Stored items
════

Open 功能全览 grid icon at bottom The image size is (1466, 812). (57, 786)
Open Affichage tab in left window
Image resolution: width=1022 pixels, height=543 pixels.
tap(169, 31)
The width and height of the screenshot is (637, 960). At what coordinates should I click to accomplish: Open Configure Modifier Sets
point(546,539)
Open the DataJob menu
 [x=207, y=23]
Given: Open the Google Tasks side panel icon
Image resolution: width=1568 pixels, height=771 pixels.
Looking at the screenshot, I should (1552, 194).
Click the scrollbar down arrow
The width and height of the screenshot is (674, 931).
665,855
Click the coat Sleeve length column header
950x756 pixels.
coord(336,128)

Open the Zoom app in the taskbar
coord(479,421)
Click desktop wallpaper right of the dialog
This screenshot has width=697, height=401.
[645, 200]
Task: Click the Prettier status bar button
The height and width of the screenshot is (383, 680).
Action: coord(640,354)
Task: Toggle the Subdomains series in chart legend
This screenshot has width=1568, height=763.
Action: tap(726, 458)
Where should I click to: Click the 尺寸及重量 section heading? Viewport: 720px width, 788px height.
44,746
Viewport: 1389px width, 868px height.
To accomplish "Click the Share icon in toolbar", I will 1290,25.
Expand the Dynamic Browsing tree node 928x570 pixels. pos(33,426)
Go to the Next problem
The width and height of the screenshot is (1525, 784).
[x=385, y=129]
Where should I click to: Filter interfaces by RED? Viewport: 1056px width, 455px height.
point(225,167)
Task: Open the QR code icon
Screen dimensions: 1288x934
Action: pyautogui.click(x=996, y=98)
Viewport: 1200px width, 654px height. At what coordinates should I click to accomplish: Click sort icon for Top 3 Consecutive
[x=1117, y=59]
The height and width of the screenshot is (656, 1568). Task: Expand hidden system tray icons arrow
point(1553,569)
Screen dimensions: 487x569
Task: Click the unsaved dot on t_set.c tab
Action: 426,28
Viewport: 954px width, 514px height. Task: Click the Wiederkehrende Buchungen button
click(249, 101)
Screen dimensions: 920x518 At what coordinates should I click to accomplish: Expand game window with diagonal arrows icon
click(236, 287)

════

• _Stated exercise_
Update the records from the start through the line containing "Action: tap(726, 458)", changing every "Image resolution" to "Screen resolution" and leaving all else unchanged. Return only that span.

• _Solved exercise_
Open 功能全览 grid icon at bottom The image size is (1466, 812). (57, 786)
Open Affichage tab in left window
Screen resolution: width=1022 pixels, height=543 pixels.
tap(169, 31)
The width and height of the screenshot is (637, 960). At what coordinates should I click to accomplish: Open Configure Modifier Sets
point(546,539)
Open the DataJob menu
 [x=207, y=23]
Given: Open the Google Tasks side panel icon
Screen resolution: width=1568 pixels, height=771 pixels.
Looking at the screenshot, I should (1552, 194).
Click the scrollbar down arrow
The width and height of the screenshot is (674, 931).
665,855
Click the coat Sleeve length column header
950x756 pixels.
coord(336,128)

Open the Zoom app in the taskbar
coord(479,421)
Click desktop wallpaper right of the dialog
This screenshot has width=697, height=401.
[645, 200]
Task: Click the Prettier status bar button
The height and width of the screenshot is (383, 680).
Action: coord(640,354)
Task: Toggle the Subdomains series in chart legend
This screenshot has width=1568, height=763.
Action: tap(726, 458)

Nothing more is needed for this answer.